**EXERCISE BRIEF:** From the first line of the records down to the one that holds "Instagram (1827, 1363)", transcribe each line exactly and add nothing.

------------

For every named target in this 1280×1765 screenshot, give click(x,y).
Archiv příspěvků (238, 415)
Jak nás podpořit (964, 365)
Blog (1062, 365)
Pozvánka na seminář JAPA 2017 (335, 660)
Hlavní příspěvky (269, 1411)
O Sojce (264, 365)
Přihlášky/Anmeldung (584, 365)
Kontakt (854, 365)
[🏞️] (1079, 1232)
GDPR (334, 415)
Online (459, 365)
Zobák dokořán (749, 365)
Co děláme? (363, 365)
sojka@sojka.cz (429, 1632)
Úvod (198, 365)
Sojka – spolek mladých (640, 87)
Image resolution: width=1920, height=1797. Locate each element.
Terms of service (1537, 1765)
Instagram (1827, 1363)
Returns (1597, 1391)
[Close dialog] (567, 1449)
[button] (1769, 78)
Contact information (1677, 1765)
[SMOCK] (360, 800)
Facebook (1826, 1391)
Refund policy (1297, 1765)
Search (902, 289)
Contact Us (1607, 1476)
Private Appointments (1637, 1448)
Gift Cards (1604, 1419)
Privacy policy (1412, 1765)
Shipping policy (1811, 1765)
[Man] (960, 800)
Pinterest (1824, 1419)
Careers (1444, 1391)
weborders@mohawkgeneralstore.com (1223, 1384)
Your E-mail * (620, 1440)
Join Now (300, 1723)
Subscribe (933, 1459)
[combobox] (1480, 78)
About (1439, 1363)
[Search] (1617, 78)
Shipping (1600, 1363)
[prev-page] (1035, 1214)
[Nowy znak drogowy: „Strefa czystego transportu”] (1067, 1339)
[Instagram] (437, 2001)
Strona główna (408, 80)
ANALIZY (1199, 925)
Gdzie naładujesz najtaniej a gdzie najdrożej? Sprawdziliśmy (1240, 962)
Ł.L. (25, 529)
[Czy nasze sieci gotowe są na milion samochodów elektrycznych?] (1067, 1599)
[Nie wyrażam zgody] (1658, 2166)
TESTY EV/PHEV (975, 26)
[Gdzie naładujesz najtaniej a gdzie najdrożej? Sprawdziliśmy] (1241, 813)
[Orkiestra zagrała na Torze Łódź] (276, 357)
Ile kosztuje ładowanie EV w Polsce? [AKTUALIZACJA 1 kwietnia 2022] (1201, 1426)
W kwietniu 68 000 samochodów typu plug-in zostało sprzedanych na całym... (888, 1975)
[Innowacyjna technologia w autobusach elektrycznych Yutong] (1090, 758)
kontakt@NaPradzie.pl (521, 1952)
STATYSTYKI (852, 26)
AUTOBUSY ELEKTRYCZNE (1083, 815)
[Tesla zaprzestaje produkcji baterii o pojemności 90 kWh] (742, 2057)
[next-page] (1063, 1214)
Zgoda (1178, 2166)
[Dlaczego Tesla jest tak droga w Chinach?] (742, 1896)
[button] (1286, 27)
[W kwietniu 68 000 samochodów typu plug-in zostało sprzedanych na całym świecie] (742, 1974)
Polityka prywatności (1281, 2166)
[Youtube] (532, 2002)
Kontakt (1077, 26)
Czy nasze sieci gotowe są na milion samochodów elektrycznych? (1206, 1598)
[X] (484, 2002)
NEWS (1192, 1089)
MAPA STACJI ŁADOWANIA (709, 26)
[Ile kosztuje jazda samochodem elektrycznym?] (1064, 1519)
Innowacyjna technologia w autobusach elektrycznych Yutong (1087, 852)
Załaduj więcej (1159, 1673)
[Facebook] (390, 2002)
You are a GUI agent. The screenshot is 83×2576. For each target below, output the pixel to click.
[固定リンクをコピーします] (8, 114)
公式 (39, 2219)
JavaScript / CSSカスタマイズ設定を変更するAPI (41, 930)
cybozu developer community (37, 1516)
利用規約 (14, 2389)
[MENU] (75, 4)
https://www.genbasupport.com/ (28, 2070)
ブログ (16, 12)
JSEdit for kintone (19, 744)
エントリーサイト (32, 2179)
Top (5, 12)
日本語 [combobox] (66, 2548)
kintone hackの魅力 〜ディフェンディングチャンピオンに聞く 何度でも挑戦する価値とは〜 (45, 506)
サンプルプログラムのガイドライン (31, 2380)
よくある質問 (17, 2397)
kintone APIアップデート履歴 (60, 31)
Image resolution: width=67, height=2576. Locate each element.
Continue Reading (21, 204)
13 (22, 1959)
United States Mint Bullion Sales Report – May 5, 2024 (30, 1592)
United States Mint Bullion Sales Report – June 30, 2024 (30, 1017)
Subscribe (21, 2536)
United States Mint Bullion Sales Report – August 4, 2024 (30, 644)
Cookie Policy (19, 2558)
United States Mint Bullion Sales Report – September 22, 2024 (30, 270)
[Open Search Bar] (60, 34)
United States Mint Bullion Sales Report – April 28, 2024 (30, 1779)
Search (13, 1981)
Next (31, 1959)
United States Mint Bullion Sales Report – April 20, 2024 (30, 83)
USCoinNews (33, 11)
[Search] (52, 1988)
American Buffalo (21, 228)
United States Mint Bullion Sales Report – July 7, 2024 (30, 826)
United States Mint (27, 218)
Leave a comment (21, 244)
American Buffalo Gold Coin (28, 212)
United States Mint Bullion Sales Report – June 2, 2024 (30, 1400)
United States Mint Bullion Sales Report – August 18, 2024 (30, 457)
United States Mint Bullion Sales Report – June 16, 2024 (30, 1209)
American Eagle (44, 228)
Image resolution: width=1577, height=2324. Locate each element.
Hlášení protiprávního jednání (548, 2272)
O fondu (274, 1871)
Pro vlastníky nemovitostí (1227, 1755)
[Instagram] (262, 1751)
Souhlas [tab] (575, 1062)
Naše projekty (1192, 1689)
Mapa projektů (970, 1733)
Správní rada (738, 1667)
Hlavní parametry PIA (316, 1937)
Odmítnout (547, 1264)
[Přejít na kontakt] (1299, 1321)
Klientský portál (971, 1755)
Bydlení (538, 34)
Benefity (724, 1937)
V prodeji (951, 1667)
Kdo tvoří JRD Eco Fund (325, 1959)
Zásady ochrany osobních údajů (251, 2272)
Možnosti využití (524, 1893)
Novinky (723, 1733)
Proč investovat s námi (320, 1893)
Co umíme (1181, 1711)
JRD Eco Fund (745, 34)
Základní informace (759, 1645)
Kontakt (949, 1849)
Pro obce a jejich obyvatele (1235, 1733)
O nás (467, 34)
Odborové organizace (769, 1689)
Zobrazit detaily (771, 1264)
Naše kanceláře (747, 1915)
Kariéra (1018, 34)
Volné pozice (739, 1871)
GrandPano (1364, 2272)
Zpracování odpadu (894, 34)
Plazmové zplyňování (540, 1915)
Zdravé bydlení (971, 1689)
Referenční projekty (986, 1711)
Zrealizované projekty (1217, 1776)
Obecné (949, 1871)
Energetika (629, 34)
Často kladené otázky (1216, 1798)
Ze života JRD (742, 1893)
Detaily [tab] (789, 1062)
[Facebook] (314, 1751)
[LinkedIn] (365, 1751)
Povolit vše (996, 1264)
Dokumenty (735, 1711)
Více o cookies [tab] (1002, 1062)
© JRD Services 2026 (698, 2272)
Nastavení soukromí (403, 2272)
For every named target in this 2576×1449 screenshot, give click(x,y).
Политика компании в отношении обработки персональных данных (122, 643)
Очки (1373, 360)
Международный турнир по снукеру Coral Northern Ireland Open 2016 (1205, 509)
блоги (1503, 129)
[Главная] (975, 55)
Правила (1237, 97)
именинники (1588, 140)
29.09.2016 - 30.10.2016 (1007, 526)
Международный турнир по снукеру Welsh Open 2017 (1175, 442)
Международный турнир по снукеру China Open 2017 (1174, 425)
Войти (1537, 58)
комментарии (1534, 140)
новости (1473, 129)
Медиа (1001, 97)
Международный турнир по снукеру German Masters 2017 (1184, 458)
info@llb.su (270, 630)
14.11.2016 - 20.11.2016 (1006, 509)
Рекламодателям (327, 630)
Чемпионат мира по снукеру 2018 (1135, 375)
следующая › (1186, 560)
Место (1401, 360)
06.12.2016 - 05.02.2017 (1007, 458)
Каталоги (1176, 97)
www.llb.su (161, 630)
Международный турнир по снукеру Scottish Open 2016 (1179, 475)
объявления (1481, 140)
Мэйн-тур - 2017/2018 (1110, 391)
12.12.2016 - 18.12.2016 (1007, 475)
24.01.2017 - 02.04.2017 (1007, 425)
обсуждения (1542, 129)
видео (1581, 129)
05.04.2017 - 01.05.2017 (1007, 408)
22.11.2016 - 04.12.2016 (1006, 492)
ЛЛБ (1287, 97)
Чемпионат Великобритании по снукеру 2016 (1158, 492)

------------

**PROBLEM SOLUTION:**
For every named target in this 1280×1765 screenshot, give click(x,y).
Archiv příspěvků (238, 415)
Jak nás podpořit (964, 365)
Blog (1062, 365)
Pozvánka na seminář JAPA 2017 (335, 660)
Hlavní příspěvky (269, 1411)
O Sojce (264, 365)
Přihlášky/Anmeldung (584, 365)
Kontakt (854, 365)
[🏞️] (1079, 1232)
GDPR (334, 415)
Online (459, 365)
Zobák dokořán (749, 365)
Co děláme? (363, 365)
sojka@sojka.cz (429, 1632)
Úvod (198, 365)
Sojka – spolek mladých (640, 87)
Image resolution: width=1920, height=1797. Locate each element.
Terms of service (1537, 1765)
Instagram (1827, 1363)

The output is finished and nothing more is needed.